Saved data entries
-- Opening Marker --

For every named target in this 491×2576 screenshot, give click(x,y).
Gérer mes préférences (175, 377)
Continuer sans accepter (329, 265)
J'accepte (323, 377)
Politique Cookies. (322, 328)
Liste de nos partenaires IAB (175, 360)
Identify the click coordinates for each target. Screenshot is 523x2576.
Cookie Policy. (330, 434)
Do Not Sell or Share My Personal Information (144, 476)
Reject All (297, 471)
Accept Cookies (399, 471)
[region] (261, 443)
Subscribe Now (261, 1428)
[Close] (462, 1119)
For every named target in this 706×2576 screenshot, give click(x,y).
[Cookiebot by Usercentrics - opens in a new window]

-- Closing Marker --

Looking at the records above, which lines contain "target"? Copy those lines.

■ Expected answer
For every named target in this 491×2576 screenshot, give click(x,y).
Identify the click coordinates for each target. Screenshot is 523x2576.
For every named target in this 706×2576 screenshot, give click(x,y).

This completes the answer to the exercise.